(Problem details): The following entries should be restated word for word, pictures excluded.

(Study material):
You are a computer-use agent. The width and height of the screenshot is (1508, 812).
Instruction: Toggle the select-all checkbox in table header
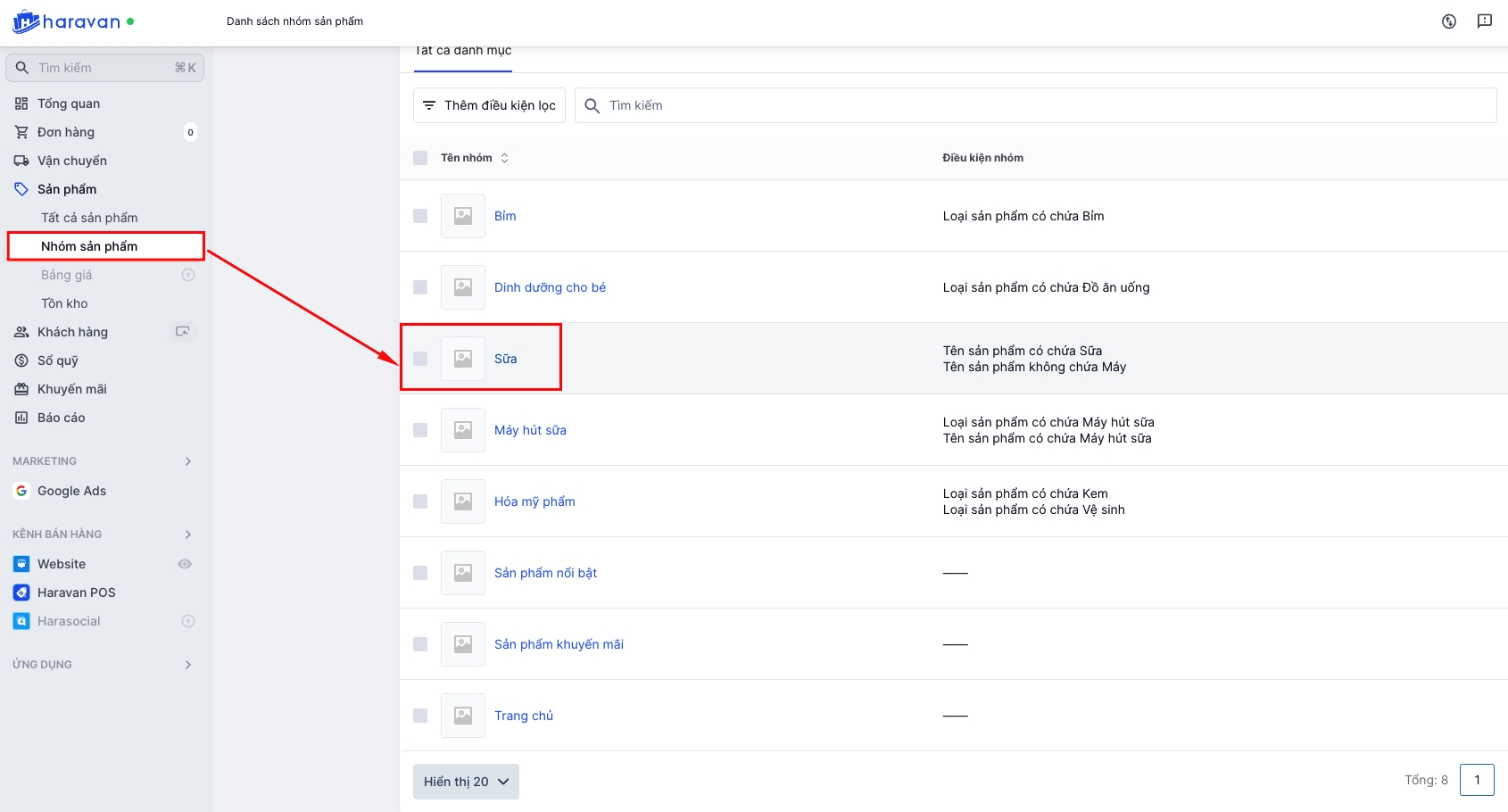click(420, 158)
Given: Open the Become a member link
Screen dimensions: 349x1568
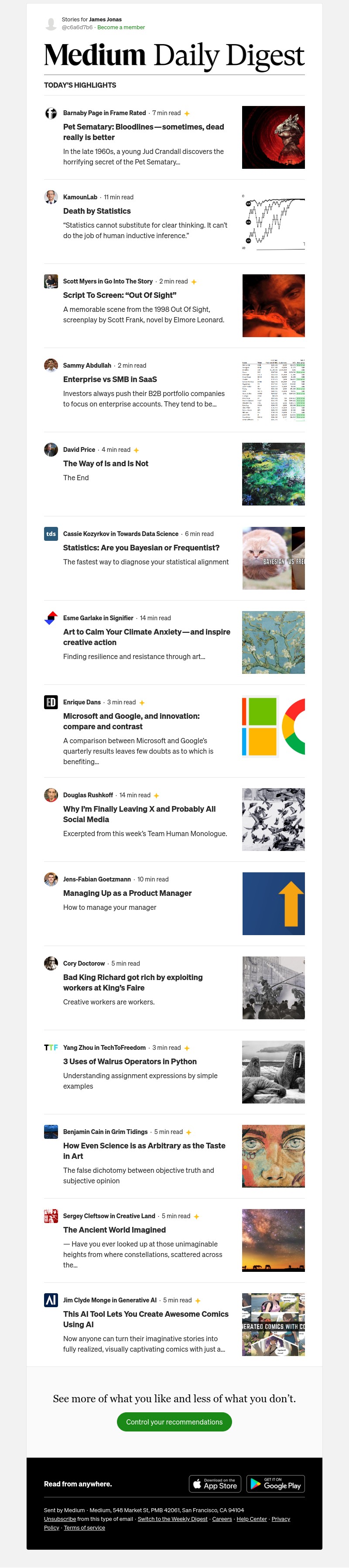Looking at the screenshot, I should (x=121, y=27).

(Response to this exercise):
You are a computer-use agent. The width and height of the screenshot is (1508, 812).
Instruction: Toggle the select-all checkbox in table header
click(420, 158)
Given: Open the Become a member link
Screen dimensions: 349x1568
Looking at the screenshot, I should (x=121, y=27).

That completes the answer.